2 thoughts on ‘‘Why?’ may be a futile question in Ruslana Korshunova suicide

  1. Having attempted suicide when I was 19, after failing my interview at Oxford University, perhaps I can shed light as to why someone that age might do such a thing. I felt like a failure, like I had let everyone else down and had no future. My disappointment took 8 hours to develop into thoughts of ending it all. I didn’t tell anyone what I was feeling and didn’t show it. I went to college as usual and went to the pub with friends. I even ate dinner with my landlady & her family. Then I went to my room, took a bottle of paracetamol and slit my wrists, got into bed and cried myself to sleep. I left my bedside light on by mistake and my landlady came in on her way to bed to turn it off and found me. She called her GP who came immediately.
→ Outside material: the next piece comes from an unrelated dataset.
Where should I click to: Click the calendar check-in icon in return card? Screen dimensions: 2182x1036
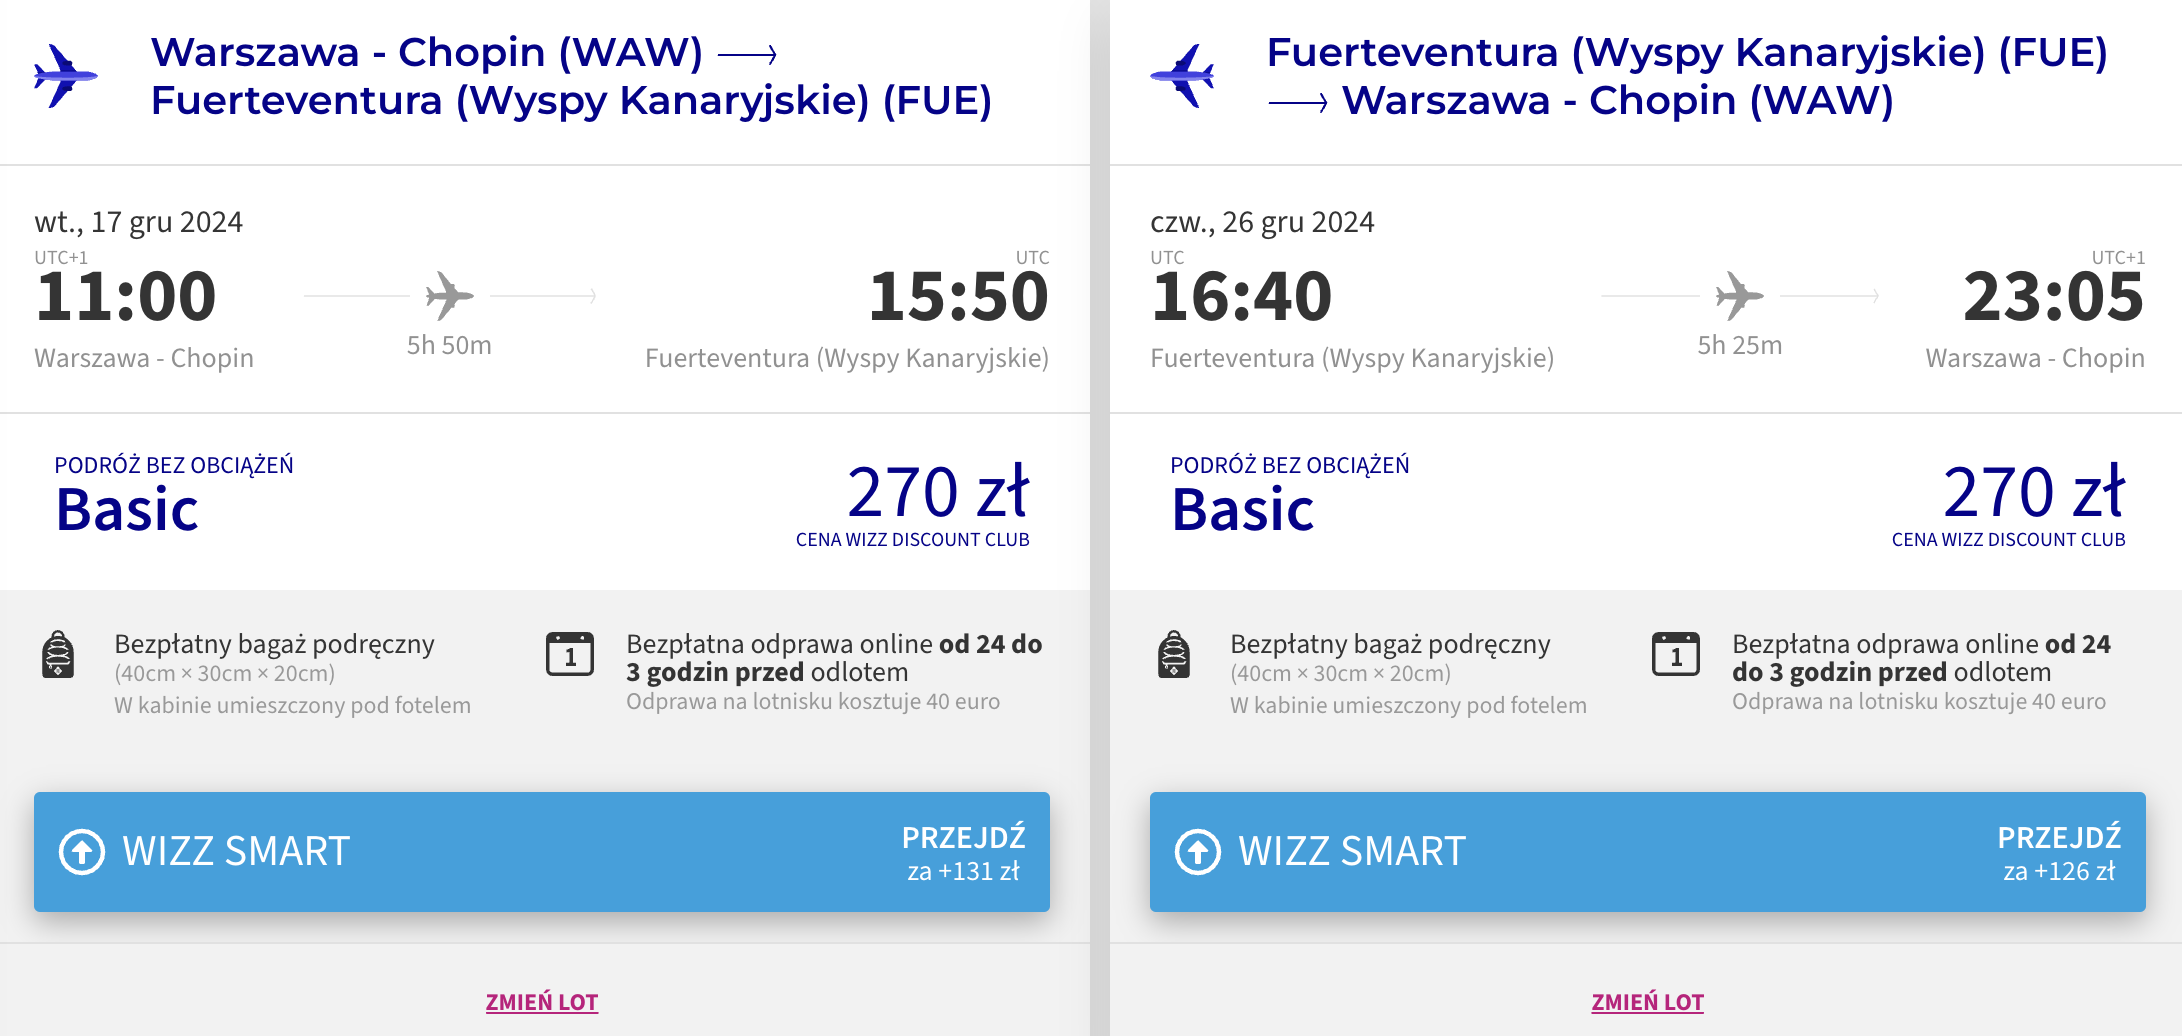tap(1676, 654)
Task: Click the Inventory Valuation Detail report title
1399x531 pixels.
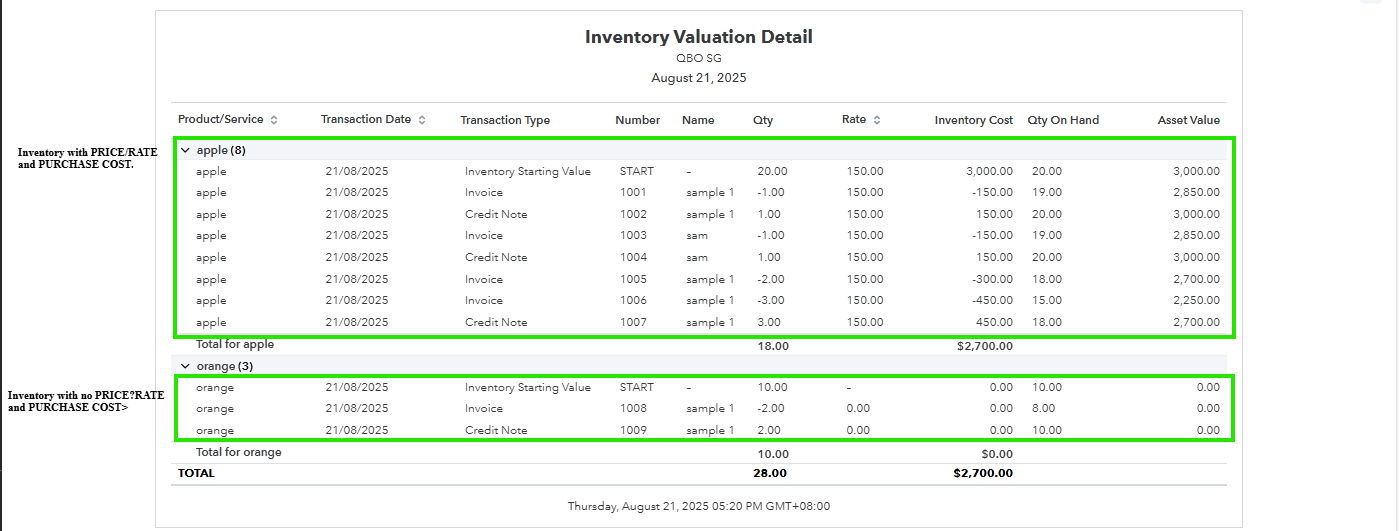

They tried to wake me, bandaged my arms & pumped my stomach. She didn’t take me to hospital as she said she didn’t want my mother to find out what I had done. I don’t know if the GP reported it, it was the 80s and things were different. The next morning she came into my room and told me that there was never to be a repeat of that situation.
    I didn’t really ever think of the consequences, just that I had lost the will to keep going. I would never have thrown myself off a building. I don’t like physical pain and couldn’t have done something like that. I had enough mental hurt and I wanted to stop the pain, not feel more of it. I did write my mother a note. My landlady destroyed it, along with removing my razors. She asked me to leave at the end of the month, which I did. I went into a shared house and things improved.
    The pressure of expectation can be huge. Not living up to your own expectations can be devastating. If this young girl really did kill herself, then it was probably a momentary lapse into total despair. Had she survived, she might have gone on to try again or completely snap out of it, as I was fortunate enough to be allowed to do. Saying that people should talk about things doesn’t really help. What helps is if you are not made to feel that the world begins or ends with your personal achievements or lack of, especially at the age when most teenagers are having the transition into adulthood, which is confusing enough. You suddenly see beyond your immediate surroundings and that can terrify you.

  2. Anon, thank you for providing the context and personal view that I could not: I really appreciate it. I think it’s helpful for our readers, too.
       My guess was that when the decision is made, it isn’t founded on rationality. I see from your experience that it was sudden—eight hours is indeed a short time—but that it can be overwhelming.
       For what it’s worth, I am glad you had the chance to put things right in your life and that you could share your experience with us. You were obviously meant to continue with your life, if one believes in fate, and that the landlady was there at the right place at the right time.